04:16 Et puis, troisièmement, les violences intrafamiliales qui sont beaucoup plus...
04:23 Qui augmentent.
04:25 Mais de façon exponentielle, c'est aussi parce que désormais, on les dénonce. Et donc, ça, c'est extrêmement important.
04:32 En revanche, si je prends le critère des homicides, sur 20 ou 30 ans, on tue moins qu'avant. Je sais que c'est difficile à entendre.
04:40 En revanche, il y a beaucoup plus de violence, beaucoup plus d'agression, et pas simplement de l'agression physique, pas simplement des coups de couteau,
04:48 mais même dans les relations entre les gens, la violence verbale, l'intimidation, les menaces sur les réseaux sociaux, il y a 20 ans, ça n'existait pas.
04:57 Voilà. Donc, ce climat-là, il faut le prendre en compte bien au-delà des chiffres réels.
05:03 Je vais vous donner la parole dans un instant, Éric Pouliat. Je voudrais d'abord qu'on écoute le patron de la police.
05:08 Il s'est exprimé parce que certains élus disent que les tentatives d'homicides augmentent aussi.

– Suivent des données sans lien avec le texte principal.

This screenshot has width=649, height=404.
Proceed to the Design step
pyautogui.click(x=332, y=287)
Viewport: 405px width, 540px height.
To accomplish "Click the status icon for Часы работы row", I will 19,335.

05:12 Alors, lundi, au Sénat, il y avait une commission d'enquête consacrée spécifiquement au trafic de drogue en France.

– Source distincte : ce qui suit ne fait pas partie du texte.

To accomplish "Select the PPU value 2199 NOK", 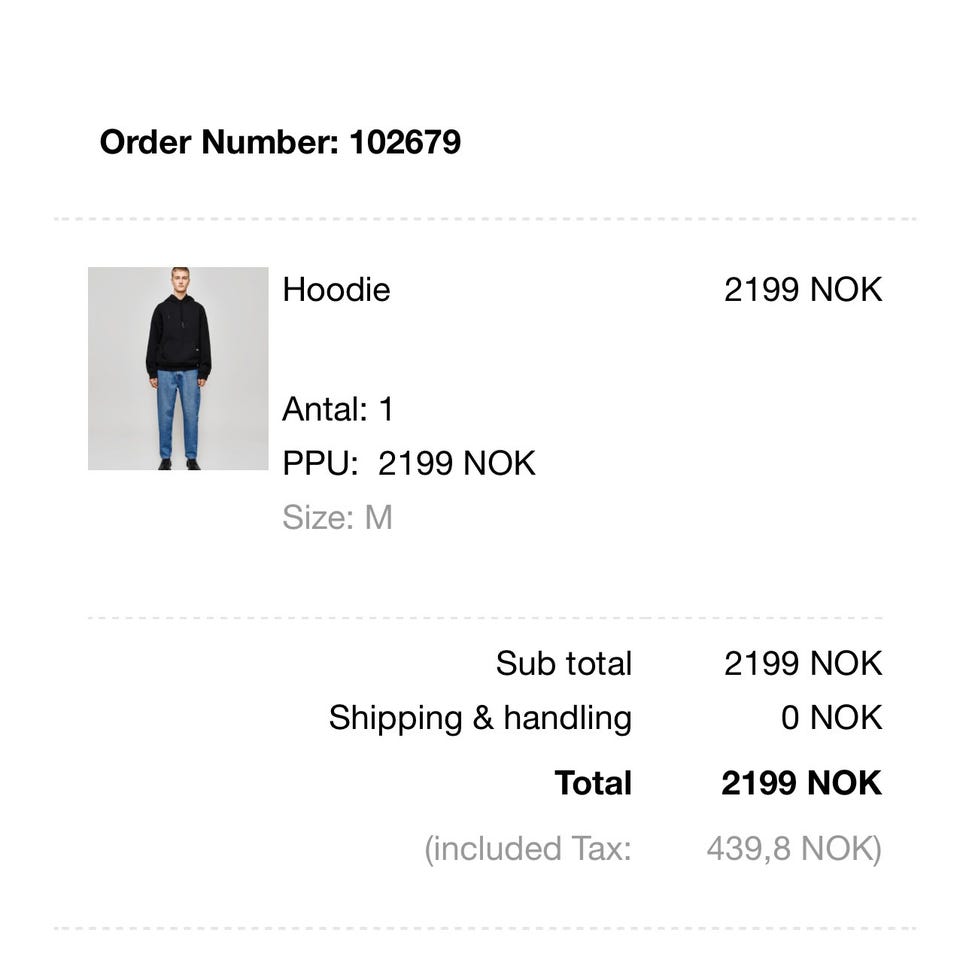I will [x=457, y=463].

05:19 Et dans ce cadre-là, le patron de la police a donné des chiffres inquiétants. On l'écoute.
05:24 Au 13 novembre 2023, nous avons constaté 315 homicides ou tentatives d'homicides entre malfaiteurs,
05:31 ce qui correspond à une augmentation de 57% par rapport à la même période en 2022.
05:36 Éric Pouliat, vous vouliez réagir.
05:38 Oui, je voulais réagir parce qu'il y a une chose d'abord qu'il faut replacer, c'est qu'effectivement, la société devient plus violente sur les 20 dernières années.
05:46 Mais quand on la replace à l'échelle, par exemple, d'un siècle, elle est beaucoup moins violente à la fin du XXe siècle
05:53 qu'elle pouvait être au début ou à la fin du XIXe siècle. On tuait des hommes politiques dans la rue avant, au début du XXe siècle.
05:59 Il y avait des milices qui défilaient dans les rues dans les années 30.
06:03 La France de la fin du XXe siècle n'est pas violente, mais la France du début du XXIe recommence à le devenir.
06:10 Et c'est important parce que si je peux distinguer trois sortes de violences, une première sorte de violence qui est une violence politique qui remonte,
06:15 c'est-à-dire que le débat public se radicalise et on ne cherche plus à avoir un débat contradictoire, mais à imposer un point de vue.
06:21 On va commencer par la violence qui, s'il faut, une violence qui peut être sur des biens ou sur des personnes.
06:25 Une violence, comment on connaît, criminelle, le crime organisé, et en premier lieu, le trafic de stupéfiants et le fléau numéro un.
06:34 Et une violence endogène qui va dans toutes les sociétés, notamment via aujourd'hui les violences intrafamiliales.
06:40 Mais je voudrais effectivement rappuyer sur le fait qu'il y a une banalisation de cette violence à tous les étages.
06:46 C'est-à-dire qu'on s'habitue, on s'inculture d'abord à commettre des délits, à ne pas respecter la loi par diverses façons.
06:53 Et après derrière, on se banalise, on voit des images violentes toute la journée, tout le temps.
06:57 Et enfin, surtout, on fabrique des héros de la violence à travers les réseaux sociaux.
07:01 Aujourd'hui, toutes ces violences-là dont je vous parle, quelles qu'elles soient, elles sont toutes filmées.
07:05 Et elles sont toutes sur les réseaux sociaux, que ce soit quand on casse un magasin, quand on s'affronte entre bandes rivales,
07:11 ou que ce soit quand on va casser quelque chose, c'est sur les réseaux.
07:15 Et d'ailleurs, les policiers, ils trouvent beaucoup de moyens pour remonter les investigations.